Worker finds mammoth tusk in gravel pit in Denmark

A rare mammoth tusk has been found by a machine operator at a gravel pit in Terndrup, north of Aarhus, in the second mammoth find made at the location.

Worker finds mammoth tusk in gravel pit in Denmark

Kristian Lang Hedegaard, a machine operator at the Siem Grusgrav gravel pit in Terndrup, north of Aarhus, was excavating gravel on May 16th when a scoop revealed the tusk. 

“I actually had my colleague on the phone when I picked up the scoop, and then I said: ‘I think, damn it, that I have found a tusk for the cheekbone we found a few years ago,” the machine operator at the pit, which is owned by the bulding company NCC, told TV2.

“We find a lot of sea urchins and things like that out here. But it’s more fun to find slightly bigger things. I think it was about five meters down.” 

Simon Kongshøj Callesen, a palaeontologist and biologist at the Natural History Museum in Aarhus, told TV2 that the gravel deposit was caused by sediment that had bee nwashed there when glaciers melted at the end of the ice age, bringing fossils like the tusk from across Scandinavia.

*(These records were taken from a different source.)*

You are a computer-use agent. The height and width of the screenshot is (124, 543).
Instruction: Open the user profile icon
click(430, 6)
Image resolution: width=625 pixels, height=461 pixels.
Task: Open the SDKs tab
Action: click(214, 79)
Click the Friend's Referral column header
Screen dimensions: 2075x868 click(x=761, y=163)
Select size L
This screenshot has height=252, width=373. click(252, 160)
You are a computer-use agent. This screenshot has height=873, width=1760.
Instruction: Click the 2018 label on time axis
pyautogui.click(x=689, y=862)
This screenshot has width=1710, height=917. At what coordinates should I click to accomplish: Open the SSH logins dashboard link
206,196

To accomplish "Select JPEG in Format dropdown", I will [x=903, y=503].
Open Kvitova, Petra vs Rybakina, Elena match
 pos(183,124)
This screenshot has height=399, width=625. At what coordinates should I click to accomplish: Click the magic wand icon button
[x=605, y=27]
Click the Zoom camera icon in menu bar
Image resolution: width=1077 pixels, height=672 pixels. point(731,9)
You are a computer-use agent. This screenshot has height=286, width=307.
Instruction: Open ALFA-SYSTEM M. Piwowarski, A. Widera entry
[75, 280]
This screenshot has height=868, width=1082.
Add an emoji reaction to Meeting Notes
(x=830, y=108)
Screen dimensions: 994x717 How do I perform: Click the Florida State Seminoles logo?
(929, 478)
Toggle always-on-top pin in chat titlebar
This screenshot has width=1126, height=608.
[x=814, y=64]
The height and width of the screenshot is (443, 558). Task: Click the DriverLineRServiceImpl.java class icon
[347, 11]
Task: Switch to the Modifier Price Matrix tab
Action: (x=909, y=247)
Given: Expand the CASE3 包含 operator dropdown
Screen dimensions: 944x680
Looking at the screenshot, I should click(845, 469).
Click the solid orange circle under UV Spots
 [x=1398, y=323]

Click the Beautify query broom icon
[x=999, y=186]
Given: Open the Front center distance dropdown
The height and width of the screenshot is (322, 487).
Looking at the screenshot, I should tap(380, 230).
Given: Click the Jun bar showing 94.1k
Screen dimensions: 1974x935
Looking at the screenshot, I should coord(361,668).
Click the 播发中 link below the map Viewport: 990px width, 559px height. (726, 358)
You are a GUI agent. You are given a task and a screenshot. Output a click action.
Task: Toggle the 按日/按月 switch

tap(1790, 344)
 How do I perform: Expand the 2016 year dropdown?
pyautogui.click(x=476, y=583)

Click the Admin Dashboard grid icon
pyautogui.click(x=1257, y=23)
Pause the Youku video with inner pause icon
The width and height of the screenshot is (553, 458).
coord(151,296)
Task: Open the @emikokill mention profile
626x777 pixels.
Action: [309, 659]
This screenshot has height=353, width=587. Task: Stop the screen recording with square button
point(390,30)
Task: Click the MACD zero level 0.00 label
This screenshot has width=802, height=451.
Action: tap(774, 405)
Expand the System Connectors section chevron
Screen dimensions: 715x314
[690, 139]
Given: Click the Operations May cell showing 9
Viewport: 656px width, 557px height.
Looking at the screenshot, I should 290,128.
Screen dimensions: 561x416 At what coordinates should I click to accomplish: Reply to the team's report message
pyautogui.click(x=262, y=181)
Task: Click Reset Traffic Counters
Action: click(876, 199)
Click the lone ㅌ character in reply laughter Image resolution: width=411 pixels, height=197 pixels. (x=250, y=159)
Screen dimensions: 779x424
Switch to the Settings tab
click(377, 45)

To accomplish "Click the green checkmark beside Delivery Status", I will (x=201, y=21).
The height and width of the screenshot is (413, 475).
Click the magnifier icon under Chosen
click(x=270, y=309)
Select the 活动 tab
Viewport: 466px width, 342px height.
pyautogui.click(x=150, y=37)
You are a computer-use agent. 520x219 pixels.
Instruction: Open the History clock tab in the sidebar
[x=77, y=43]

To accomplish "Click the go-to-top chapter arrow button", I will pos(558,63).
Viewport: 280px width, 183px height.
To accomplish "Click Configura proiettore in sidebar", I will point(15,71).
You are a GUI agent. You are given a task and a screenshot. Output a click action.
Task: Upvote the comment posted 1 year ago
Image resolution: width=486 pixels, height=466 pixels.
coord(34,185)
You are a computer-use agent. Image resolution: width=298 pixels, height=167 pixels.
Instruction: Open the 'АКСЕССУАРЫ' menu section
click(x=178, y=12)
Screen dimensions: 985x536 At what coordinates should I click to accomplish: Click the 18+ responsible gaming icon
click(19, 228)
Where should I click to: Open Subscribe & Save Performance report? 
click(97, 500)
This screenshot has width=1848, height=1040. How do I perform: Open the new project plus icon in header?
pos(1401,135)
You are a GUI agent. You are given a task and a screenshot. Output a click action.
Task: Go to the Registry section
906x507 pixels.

After it was dug up, the tusk went through a sorting machine, which the museum suspects may have caused some damage, as there appears to be a fresh break on the tusk.  

“It is a unique find. Not many such finds have been made in Denmark,” Callesen said in a press release. “Now we want to make sure that it does not get any more cracks, and then we will register it, pack it up and hope that someone can use it in a research context, which we are always very open to.” 

In its press release, the museum says that as Siem Grusgrav was formed from sediment washed away at the end of the Weichsel Ice Age, the last ice age seen in Europe, when woolly mammoths were common, the tusk is likely to come from a mammoth, rather than from one of the straight-tusked elephants who had roamed Europe until the arrival of the ice age largely pushed them out of Europe.   

In 2020, NCC workers found a mammoth molar tooth at Siem, which is currently on display near the entrance of the Aarhus National History Musuem. 

The mammoth tusk will be cleaned up and stored for future research. Photo: Aarhus Natural History Museum.